Para terminar, nuevamente Boulez. Anthèmes II fue estrenada en 1997 como ampliación –doblando su longitud, de ocho minutos y medio a diecinueve– de la página que abría el disco, escrita seis años atrás. Pero el resultado sonoro es aquí muy distinto, por la incorporación de manipulación electrónica en vivo creando una serie de ecos, reverberaciones y efectos diversos que le otorgan un muy atractivo sentido de la espectacularidad espacial: si es posible, pongan su receptor/amplificador en modo “estéreo multicanal” para que la música les rodee, tal y como deseaba el compositor francés. Tenemos varios acercamientos en vivo de Michael Barenboim a esta página: la interpretación en la Staatsoper berlinesa de 2010 editada por Deutsche Grammophon en un doble compacto aquí comentado, el vídeo de los Proms de 2012 y una toma radiofónica de 2015 realizada en la Philharmonie de Berlín. Este nuevo registro se realizó en estudio, en el IRCAM de París –el resto del disco está grabado en la Jesus-Christus-Kirche berlinesa– en el verano de 2016. ¿Simple deseo de registrar con la mayor calidad posible la electrónica en vivo, obviamente del propio IRCAM, que ya colaboraba en todas las interpretaciones anteriores? ¿O ganas de revisitar la obra para decir cosas nuevas seis años después de su primera aproximación?

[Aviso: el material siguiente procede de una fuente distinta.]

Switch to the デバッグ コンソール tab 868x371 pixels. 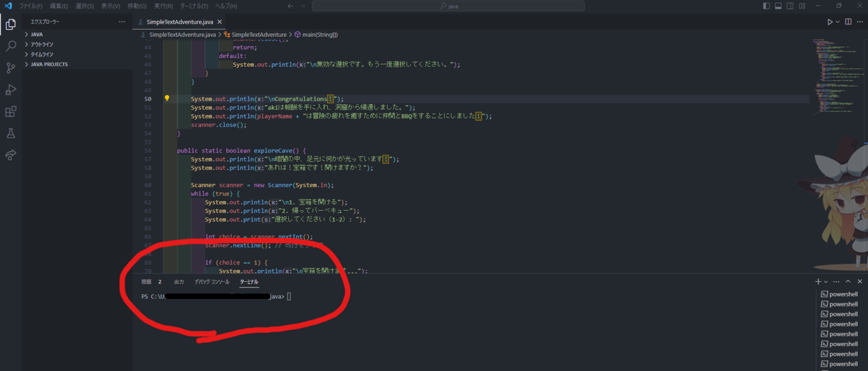212,282
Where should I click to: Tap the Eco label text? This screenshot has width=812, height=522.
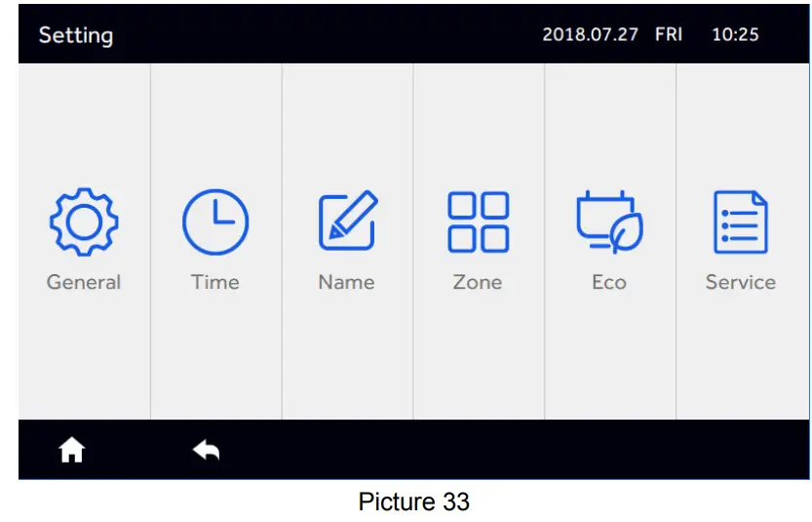609,282
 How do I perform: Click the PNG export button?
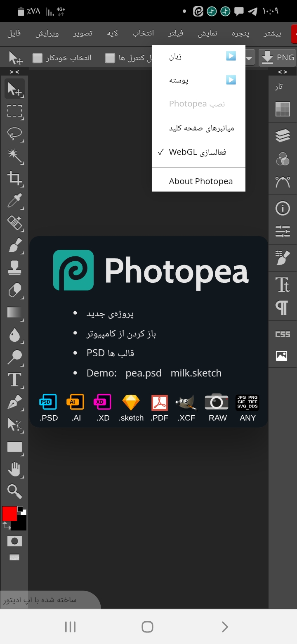(x=278, y=58)
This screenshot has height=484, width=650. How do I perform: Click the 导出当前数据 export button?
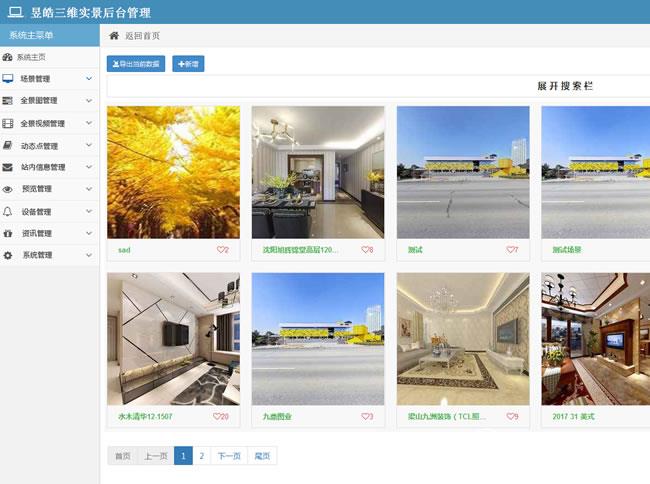(x=136, y=63)
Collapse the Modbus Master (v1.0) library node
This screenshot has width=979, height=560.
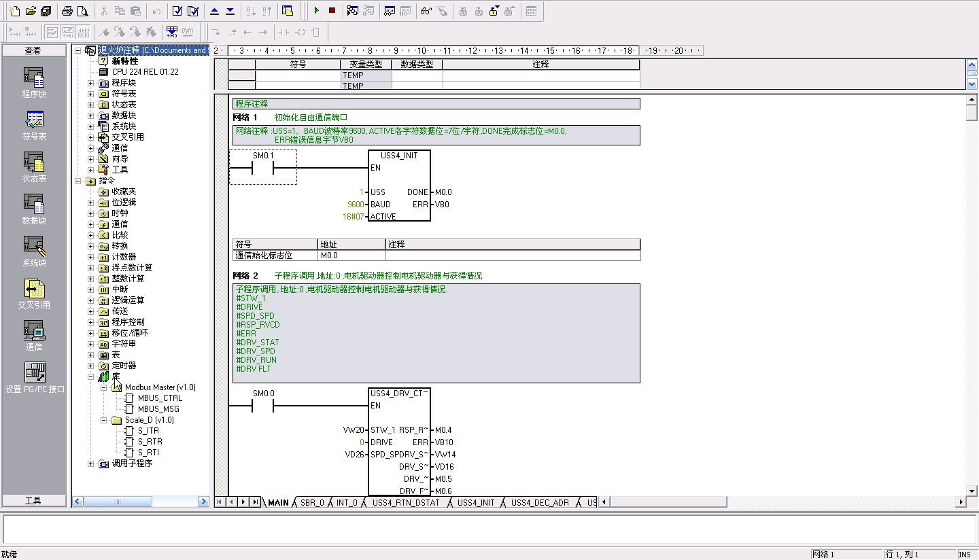pyautogui.click(x=104, y=387)
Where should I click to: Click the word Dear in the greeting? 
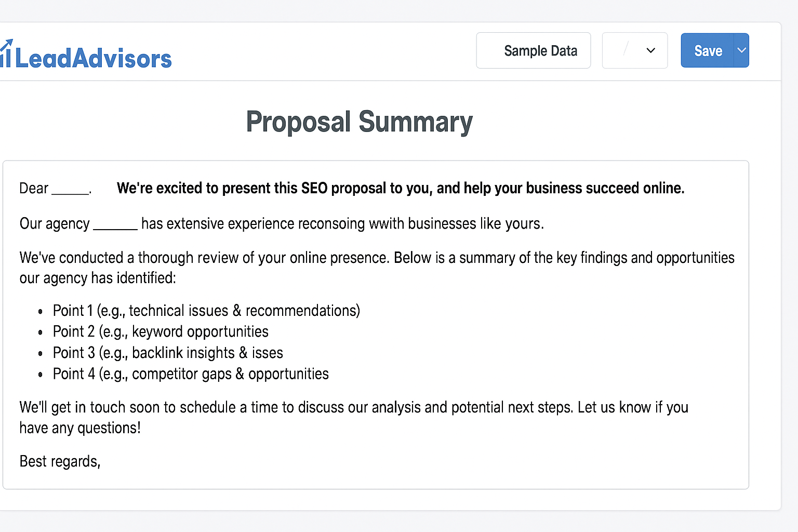click(34, 188)
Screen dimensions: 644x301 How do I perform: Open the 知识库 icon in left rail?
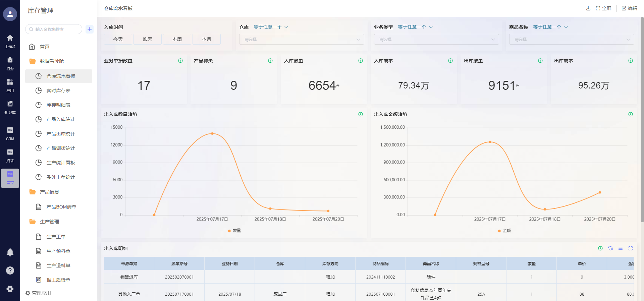(10, 107)
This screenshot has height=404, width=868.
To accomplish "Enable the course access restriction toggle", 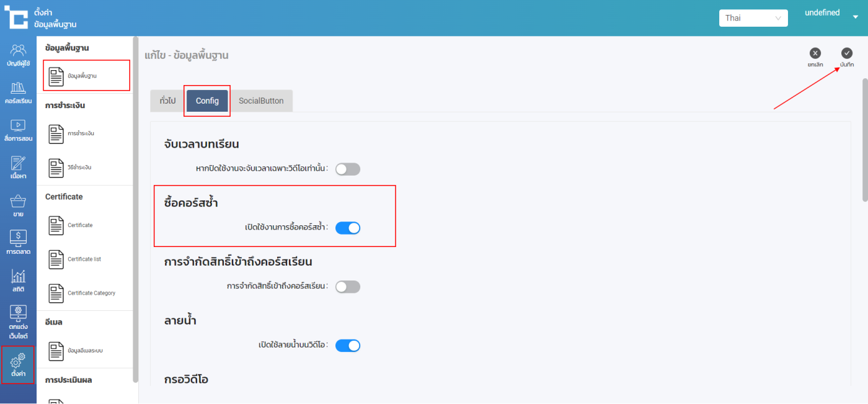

He realizado diferentes audiciones, en uno de los casos poniendo de manera consecutiva la grabación de DG y esta otra editada por Accentus. No he apreciado grandes diferencias, aunque sí me ha dado la impresión de que en 2010 ofrecía una lectura más misteriosa y sensual, más atenta a los aspectos líricos de la obra, mientras que en las dos más recientes –esta y la de 2015– apuesta por poner de relieve la vertiente más angulosa de la misma, acentuando los picos de tensión y hasta apostando por una mayor dosis de agresividad. Sea como fuere, me parece que Michael Barenboim nada tiene que envidiarle a la impresionante grabación de Hae-Sun Kang, la violinista coreana que en su momento se encargó de estrenar la obra; antes al contrario, quizá nuestro artista la supera en riqueza de colores y en valentía a la hora de poner acentos.
A falta de escucharle en otros repertorios para conocer el alcance de su dimensión artística, lo dicho antes: este soberbio disco apunta a que nos encontramos ante un enorme violinista.